We strongly recommend that you use data that you have collected yourself and that you find interesting.
Details
Find data out in the wild - this can be an open-access SQL database, API data, scraped data, personal surveillance data (e.g., running watch, log-files), data collected as part of a hobby. The raw data should not be of sensitive nature (data protection!) and should be accessible and uploadable to Github without violating any copyright or access rights.
Determine a good story you can tell based on the data, e.g., a specific hypothesis you want to investigate, a cool visualization of numbers, a data journalism type of story, an educative post, something which might interest your fellow students. Your post can be about a serious matter, but it can also be a not so serious matter.
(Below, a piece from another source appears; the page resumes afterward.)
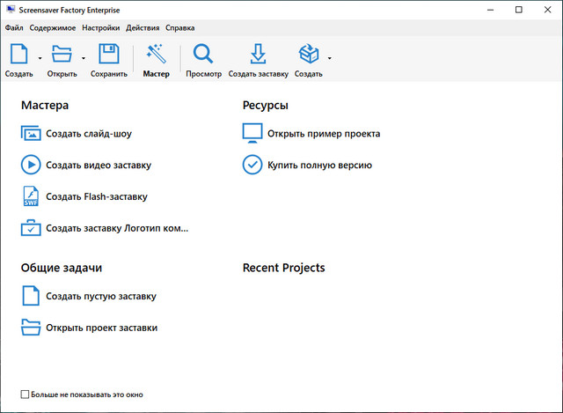The height and width of the screenshot is (413, 563).
Task: Enable Больше не показывать это окно checkbox
Action: point(25,395)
However, make it clear before writing who is your intended readership (general public, fellow B.Sc. students, ornotologists, …)
Read the data, wrangle the data, visualize the data, make simple statistical summaries and interpret the results in accordance with the selected story you chose in 2.
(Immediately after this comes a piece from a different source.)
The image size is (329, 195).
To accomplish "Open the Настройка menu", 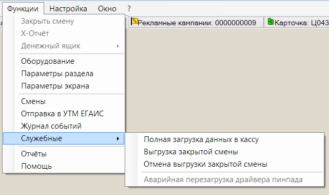I will (68, 9).
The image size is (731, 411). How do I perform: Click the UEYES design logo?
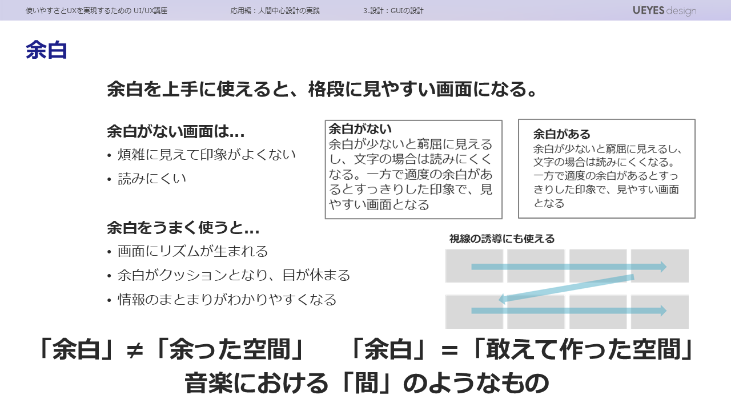(x=664, y=11)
Write a story worthwhile reading for the selected target audience - it can be written in Swedish or English. The story needs to be written so that it can be reproduced, e.g Notebook and should not be excessively long. As a rough guideline: Between 1000-1500 words in the text, no more than 7 figures (tables count as figures). No more than 7 visible code chunks (if you decide to have any at all).
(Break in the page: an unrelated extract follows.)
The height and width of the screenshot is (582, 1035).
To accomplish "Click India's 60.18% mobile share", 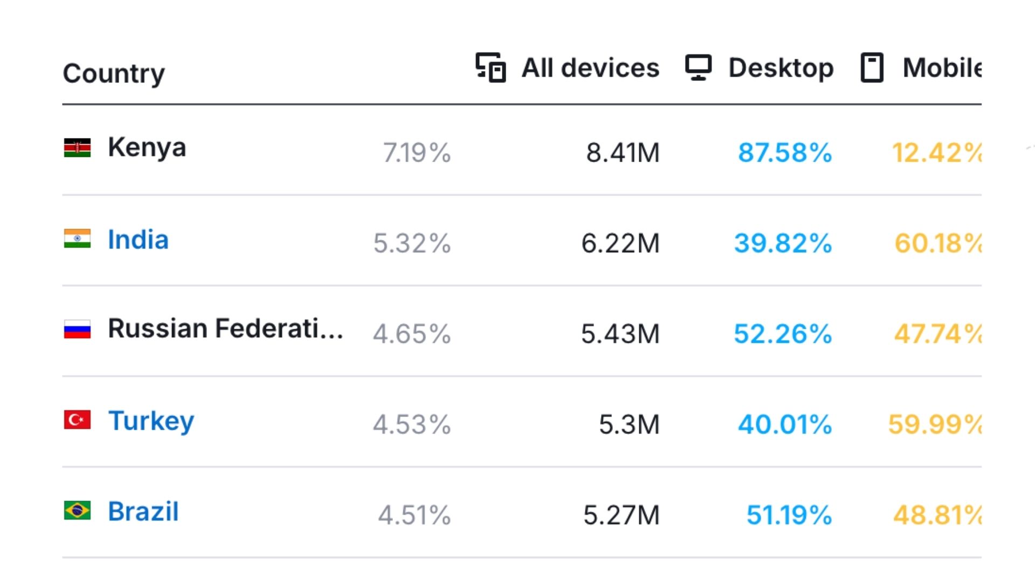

Create a 5 minute presentation about your work to present to your fellow students. The main aim of your presentation is to convince your fellow students that they should read your blog post
The biggest challenge of the project will be to be realistic about what you can achieve within the given deadline. Once you have an estimate of how much that could be, take 50% of that and you are still likely to be busy. Make sure you have a working project early on and then scale up iteratively, so you’re always ready. Start early.
Technical Details
You will hand-in the project as you have done in the homeworks. That is, via github, by pushing it to repo and raising an issue. The project should be under a subdirectory called project
. The submitted file should be a clear notebook for the sake of reproducibility and the data you have used. We should be able to reproduce your analysis by cloning your repository and running the notebook.
Grading
The project will be graded based on the following five dimensions, which have equal weight:
Technical difficulty of the project, i.e. how hard to get the data imported, how much time needed to wrangle, how advanced are some of the methods to get statistical summaries, use of additional technical shenanigans
Coding style and reproducibility of the the submitted file. This includes an assessment of, whether the code is readable.
Quality of the visualisations and their interpretation.
Readability of the project report (is the story concise, are the aims clear, is the readership happy, decent spelling & grammar). In particular: Less is sometimes more!
Quality of the presentation (slides, snore factor, staying in time, …)